When it comes to day-to-day task management for teams, the Kanban board is a simple and powerful tool that can have a big impact on your productivity, efficiency, and bottom line.
First popularized in the 1940s by Toyota in Japan, the Kanban solution has a long history of using physical boards to help visualize potential bottlenecks and manage and improve workflow. Today, it’s also easy to create digital boards using task management software, which offers many convenient features and customization to help you save time and automate processes.
The Kanban method has gained popularity among many IT companies that follow the agile approach to project management and software development, using iterative work sequences also known as sprints. However, businesses of all sizes in any industry can benefit from working with Kanban boards to manage daily tasks.
Kanban, which means “billboard” or “signboard” in Japanese, uses boards to organize individual tasks into columns, helping you focus on work in progress without losing perspective of the larger projects at hand.
Generally, a Kanban board includes two main elements: cards, which represent tasks; and columns, which illustrate tasks at various stages of a project. Columns are usually divided into three sections — “To Do,” “In Progress,” and “Done.” Or, if you’re working on a specific project like creating a new software program, you can name your columns “Design,” “Development,” and “Testing.”

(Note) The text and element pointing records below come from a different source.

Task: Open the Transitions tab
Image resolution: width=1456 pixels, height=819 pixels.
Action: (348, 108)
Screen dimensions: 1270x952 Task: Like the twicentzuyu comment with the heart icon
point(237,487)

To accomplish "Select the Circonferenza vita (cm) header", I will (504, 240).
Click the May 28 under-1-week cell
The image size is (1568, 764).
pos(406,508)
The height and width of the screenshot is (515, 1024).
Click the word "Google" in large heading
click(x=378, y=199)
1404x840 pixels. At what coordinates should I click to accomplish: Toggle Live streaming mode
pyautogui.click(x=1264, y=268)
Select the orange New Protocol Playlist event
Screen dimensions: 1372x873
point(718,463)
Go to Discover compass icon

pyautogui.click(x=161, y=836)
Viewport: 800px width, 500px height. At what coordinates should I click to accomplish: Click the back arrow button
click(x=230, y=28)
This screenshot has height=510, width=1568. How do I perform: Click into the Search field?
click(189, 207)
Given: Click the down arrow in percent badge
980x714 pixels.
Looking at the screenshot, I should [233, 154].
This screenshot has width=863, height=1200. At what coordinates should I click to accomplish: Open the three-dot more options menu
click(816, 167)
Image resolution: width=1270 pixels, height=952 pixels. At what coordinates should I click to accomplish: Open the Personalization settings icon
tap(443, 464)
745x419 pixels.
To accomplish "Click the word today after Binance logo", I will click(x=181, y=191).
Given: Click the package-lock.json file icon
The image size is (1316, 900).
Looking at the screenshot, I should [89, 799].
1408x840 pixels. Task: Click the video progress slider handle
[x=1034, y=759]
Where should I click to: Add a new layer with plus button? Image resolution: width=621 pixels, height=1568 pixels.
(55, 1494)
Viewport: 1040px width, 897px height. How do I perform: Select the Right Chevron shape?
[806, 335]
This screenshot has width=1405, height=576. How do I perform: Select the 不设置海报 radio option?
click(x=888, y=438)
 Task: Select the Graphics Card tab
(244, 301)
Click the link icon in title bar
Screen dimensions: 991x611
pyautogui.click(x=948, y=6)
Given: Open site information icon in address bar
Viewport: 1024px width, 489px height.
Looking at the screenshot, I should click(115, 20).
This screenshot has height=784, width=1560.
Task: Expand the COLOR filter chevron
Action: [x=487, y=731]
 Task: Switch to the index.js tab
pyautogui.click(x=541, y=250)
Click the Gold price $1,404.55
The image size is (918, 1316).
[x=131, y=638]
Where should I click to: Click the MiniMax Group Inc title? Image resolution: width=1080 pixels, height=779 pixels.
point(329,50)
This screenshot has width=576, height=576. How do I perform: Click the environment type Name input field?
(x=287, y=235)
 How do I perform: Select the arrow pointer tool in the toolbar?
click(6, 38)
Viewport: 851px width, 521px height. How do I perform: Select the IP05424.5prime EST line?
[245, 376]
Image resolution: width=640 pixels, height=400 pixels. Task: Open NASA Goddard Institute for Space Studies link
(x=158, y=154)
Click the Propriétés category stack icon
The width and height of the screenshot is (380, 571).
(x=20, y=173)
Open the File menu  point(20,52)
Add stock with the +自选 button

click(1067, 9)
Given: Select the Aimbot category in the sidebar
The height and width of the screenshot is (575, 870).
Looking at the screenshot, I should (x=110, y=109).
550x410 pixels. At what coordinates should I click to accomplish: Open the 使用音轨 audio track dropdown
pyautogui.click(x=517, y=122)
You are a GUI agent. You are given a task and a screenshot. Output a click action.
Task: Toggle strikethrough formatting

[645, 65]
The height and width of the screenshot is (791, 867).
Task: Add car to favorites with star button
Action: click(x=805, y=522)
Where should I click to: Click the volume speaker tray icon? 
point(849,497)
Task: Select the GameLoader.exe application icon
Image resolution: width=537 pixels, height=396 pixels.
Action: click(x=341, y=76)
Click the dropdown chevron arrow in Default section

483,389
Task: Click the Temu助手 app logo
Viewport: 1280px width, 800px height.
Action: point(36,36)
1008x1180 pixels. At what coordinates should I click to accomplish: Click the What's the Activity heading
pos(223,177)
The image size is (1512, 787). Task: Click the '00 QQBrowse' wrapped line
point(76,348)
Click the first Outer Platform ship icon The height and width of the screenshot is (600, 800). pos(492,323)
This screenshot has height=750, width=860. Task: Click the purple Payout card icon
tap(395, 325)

Task cards, which usually contain checklists, assignments, and labels, are distributed between the three columns. As tasks progress, the cards move across the board from left to right, helping you visualize their status in the workflow—from “To Do” to “Done.”
Whether physical or digital, the Kanban process fosters team collaboration and productivity, helping everyone understand how their individual efforts contribute to the project. Some teams organize daily stand-up meetings around a Kanban board to give status updates, receive feedback, and monitor trends.
To be considered a proper Kanban board, your board must have a limited number of task items to ensure you’re not working over capacity. Kanban also helps you continuously monitor the workflow to avoid bottlenecks, allowing your team to flag the items piling up in a column faster than they leave.
Physical Kanban boards
Physical Kanban boards are great for teams who are new to the Kanban concept. These boards are easy to read and manage, don’t require an internet connection, and for cross-functional teams collaborating on the same project, can boost workplace engagement and communication.
However, they are not generally ideal for tasks that require more in-depth descriptions and background information. A tangible card can only fit so much content, while digital boards can store a limitless number of notes and comments as your workload increases.
Moreover, physical boards are less flexible when it comes to tracking task timing and meeting specific deadlines. Digital boards offer customizable reporting options for quick progress evaluation and historic performance data.
Finally, if you work with remote teams who are rarely at the office, it’s nearly impossible to use a physical Kanban board effectively. A digital board allows your team to access the task management system anytime and from any device.
Digital Kanban boards
If you’ve decided that a physical board full of colorful notes isn’t working anymore, investing in task management software that uses the Kanban method’s principles and visual concepts might be the right option for your team. Moreover, a digital option offers many benefits that physical boards can’t provide, such as data visualization, attachments, and card history.
In your search for a solution with Kanban functionality, look for one that helps you create content-rich task cards including checklists, labels, and specific due dates. It should also sync with programs you commonly use, allowing you to attach text documents, spreadsheets, and presentations to each card. That way your team will have access to all the necessary data in one place without having to switch apps.
To help you keep moving your tasks into that “Done” column, also consider software that can automatically transform task status into pie and bar charts. This will help you to quickly gain insights into which tasks are on track—and which are not. For example, you’ll be able to make adjustments and reassign tasks if you see that one of your team members regularly misses their deadlines.
Finally, as more companies are shifting to virtual workforces, consider cloud-based task managers that help you to stay on top of your to-do lists from anywhere, on any device.
Benefits of using a Kanban solution
Kanban boards provide a solid base for organizing your tasks in a coherent and structured manner. They are especially appealing to people who identify as “visual learners” and prefer to use charts, graphs, diagrams, and other images to interpret and work with information.
Done right, Kanban boards streamline workflow and reduce interruptions that inevitably arise during projects and tasks. That’s because all team members are focused on delivering work in a consistent rhythm. Kanban boards can show when a specific task is holding up a project, which makes it easy to change course if necessary.
Ultimately, Kanban boards focus on boosting efficiency by ensuring team members aren’t spending time on unnecessary tasks; rather, each task plays into a broader goal. As a result, Kanban has the potential to significantly enhance team task productivity.
One of the most popular mantras of the modern workplace is “Stop starting and start finishing.” The Kanban solution is all about focusing on task completion.
If your team keeps failing to finish tasks, now is an ideal time to try the Kanban method. It may take some time to set up your board and develop a process to perfection, but with determination and a view toward continuous improvement, you and your team have more productive days ahead.